JayYip / m3tl

BERT for Multitask Learning

Home Page:https://jayyip.github.io/m3tl/

Geek Repo:Geek Repo

Github PK Tool:Github PK Tool

Shape Mismatch error for new data set

rudra0713 opened this issue · comments

Hey, I have been trying to use a sentiment analysis dataset with the imdb class (mentioned in the notebook) as a multitask.

This is the sample format of the sentiment data:
train_data = [['I', 'am', 'going', 'to', 'school', '.'], ['I', 'am', 'not', 'feeling', 'good', '.']] train_labels = [0, 1] test_data = [['I', 'wass', 'so', 'sick', 'yesterday', '.']] test_labels = [1]
Unfortunately, this runs to the error

ValueError: generator yielded an element of shape (48,) where an element of shape () was expected.

Can you kindly help me solve this issue?

Seems it's mixing the data and labels. Did you use the exactly same pre-process function in the notebook?
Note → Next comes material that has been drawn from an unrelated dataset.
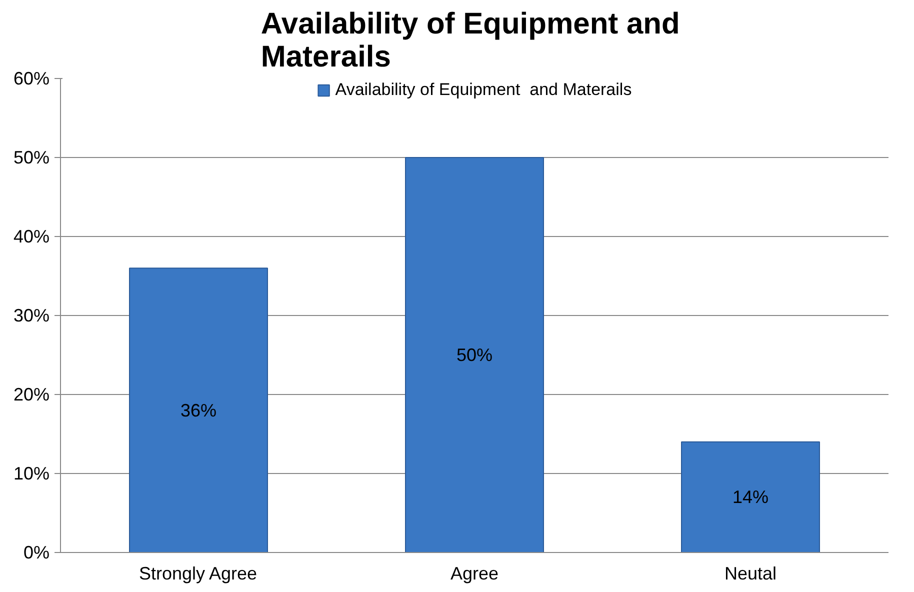  Describe the element at coordinates (470, 41) in the screenshot. I see `chart-title: Availability of Equipment and Materails` at that location.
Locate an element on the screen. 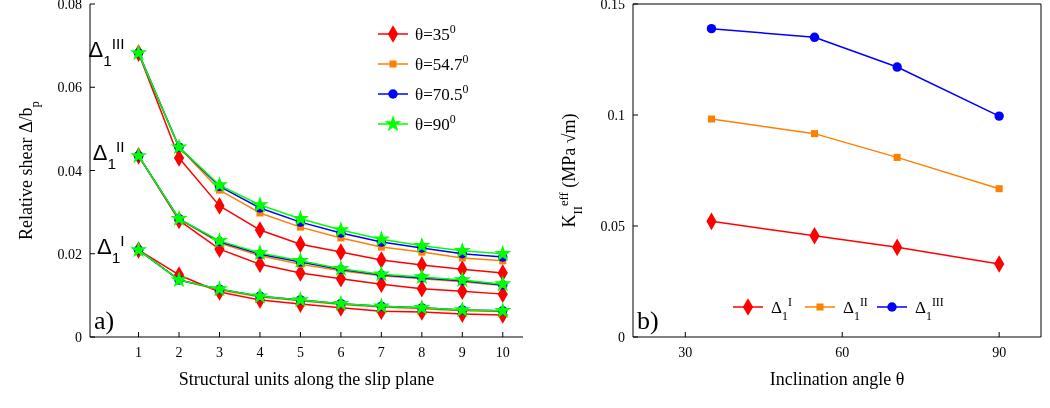  annotation: a) is located at coordinates (104, 320).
Thanks for your response. This is my preprocessing function:
`@preprocessing_fn
def sentiment_cls(params, mode):
# train_data = pickle.load(open("data/sentiment_train_data.p", "rb"))
# train_labels = pickle.load(open("data/sentiment_train_label.p", "rb"))
# test_data = pickle.load(open("data/sentiment_test_data.p", "rb"))
# test_labels = pickle.load(open("data/sentiment_test_label.p", "rb"))

train_data = [['I', 'am', 'going', 'to', 'school', '.'], ['I', 'am', 'going', 'to', 'college', '.']]
train_labels = [0, 1]
test_data = [['I', 'am', 'going', 'to', 'university', '.']]
test_labels = [0]

label_encoder = get_or_make_label_encoder(params, 'sentiment_cls', mode, train_labels + test_labels)

if mode == TRAIN:
    input_list = train_data
    target_list = train_labels
else:
    input_list = test_data
    target_list = test_labels
return input_list, target_list

`
The first four lines load the actual dataset. Since that was not working, I tried with toy exaxples, which is also not working.

This is the new problem dictionary:
new_problem_type = {'imdb_cls': 'cls', 'sentiment_cls': 'cls'} new_problem_process_fn_dict = {'imdb_cls': imdb_cls, 'sentiment_cls': sentiment_cls}

Please let me know if I am missing something very simple.

Could you please try changing the input data to ['I am going to school .', 'I am going to college .']?

I tried that, but the error does not change.

Thanks. Please, let me know if you find anything.